By Bridget Moynihan
When you are out shopping for strawberry plants keep in mind that there are three types: Junebearing, Dayneutral and Everbearing. Junebearers produce the largest berries and lots of runners from which will grow new plants. They only produce for a short period, once per season. Dayneutral and Everbearing plants produce fewer runners, smaller berries but multiple crops. Whichever variety you choose, you will find strawberries very easy to grow. According to horticulturists at Purdue University, 25 strawberry plants will yield 25 to 50 quarts of berries from mid-May to late June, depending on where you live. If you live in an area with mild winters, you can plant your strawberries in late summer or early fall. Even though you won’t be planting your strawberry plants until summer, however, it’s a good idea to begin preparing your strawberry bed in early spring.
Find a place in your garden that gets six to eight hours of sunlight a day.

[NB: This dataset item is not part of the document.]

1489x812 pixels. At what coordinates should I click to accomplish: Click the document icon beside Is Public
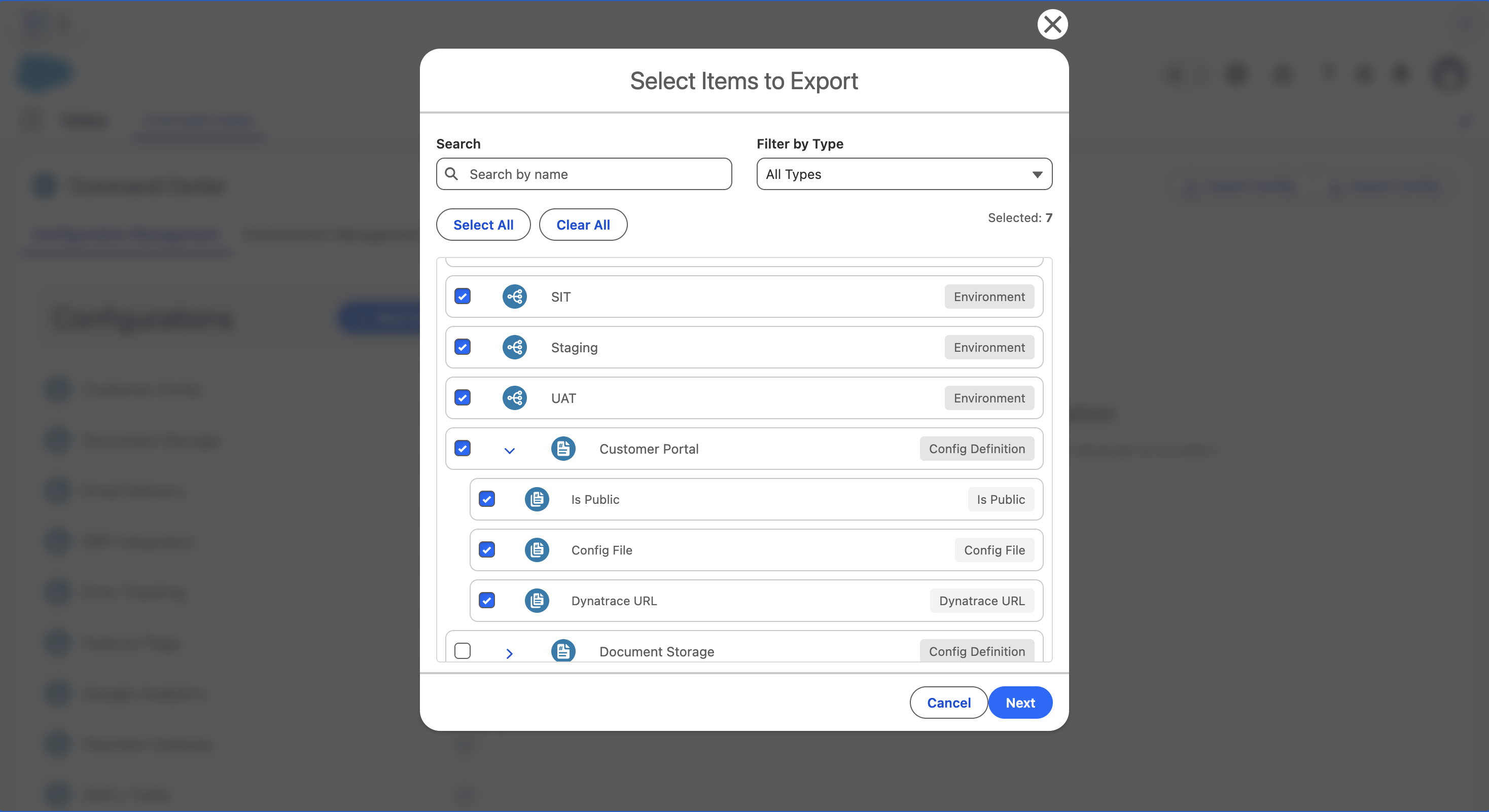537,499
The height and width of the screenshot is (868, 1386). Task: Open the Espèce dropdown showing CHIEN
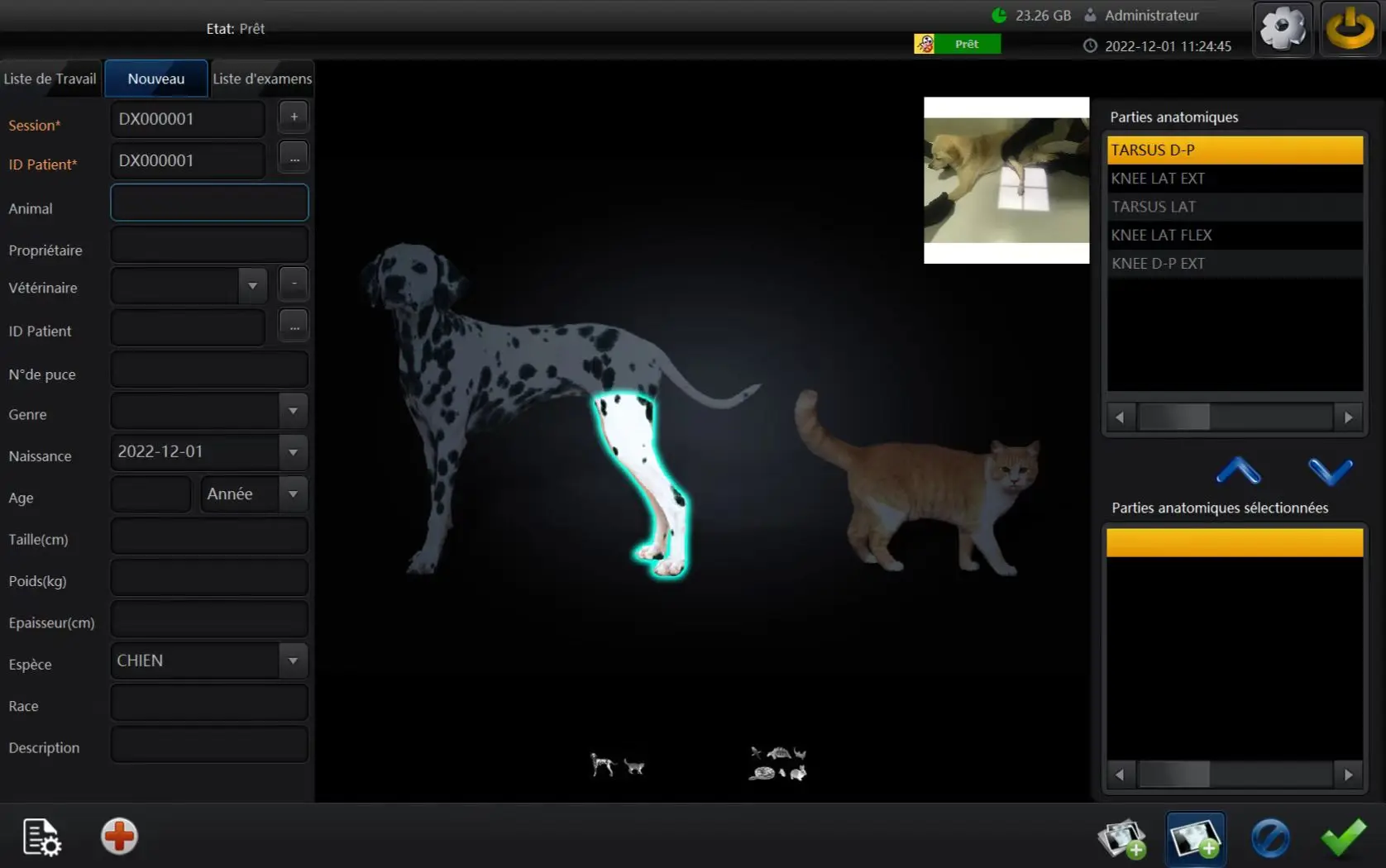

Dig into the soil where you will be planting your strawberry plants. Dig down 8 inches, turning the soil and breaking up any large clods of dirt. Remove any roots or debris in the soil. Level the soil well.
Amend the soil where you plan to plant the strawberries. Add a 3-inch layer of sand and the fertilizer and mix it in well with a garden fork. Horticulturists at Purdue University suggest two pounds of fertilizer per 100 square feet of garden.
Dig a hole into the soil deep enough so that the crown of the strawberry plant will sit just slightly above the surface of the soil. Space the plants at least 18 inches apart in rows that are at least 36 inches apart. Finally, add a 3-inch layer of mulch to the top of the soil — pine straw is good — to conserve and to help keep the roots of the strawberry plants cool as plants get established.
Water the strawberry garden well after planting and make sure that they get an inch to an inch and a half of water every week.
Pinch off any blossoms that appear during the first year so that the plant will grow stronger. You will get your first harvest a year after planting.